Dchs2-KO Mouse

Dchs2, also known as dachsous cadherin-related 2, belongs to the cadherin family. It is involved in multiple biological processes such as cell adhesion and polarity maintenance [2]. It plays a role in several signaling pathways including calcineurin and Hippo/Yap1 signaling, which are crucial for the regulation of physiological and pathological cardiac growth [1].

In zebrafish, cardiomyocyte DCHS2 overexpression induced pathological hypertrophy and impaired cardiac regeneration, promoting scarring after injury. In contrast, in Cas9-knockin mice, cardiac-specific deletion of Dchs2 induced physiological hypertrophy and promoted cardiomyogenesis, indicating its significance in regulating cardiac growth [1]. In mice, Dchs2 -/- mutants showed anterior pituitary hypoplasia and partially penetrant infundibular defects, suggesting its role in hypothalamic-pituitary development [3].

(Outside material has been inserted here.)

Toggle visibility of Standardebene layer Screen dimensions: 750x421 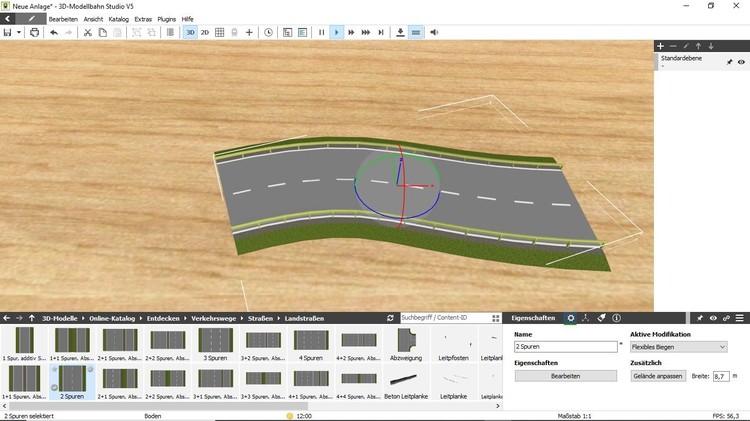tap(741, 62)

In conclusion, Dchs2 is essential in regulating cardiac growth and hypothalamic-pituitary development. The use of gene knockout models in zebrafish and mice has provided valuable insights into its role in these biological processes, highlighting its potential as a therapeutic target for cardiac diseases and understanding pituitary gland developmental defects [1,3].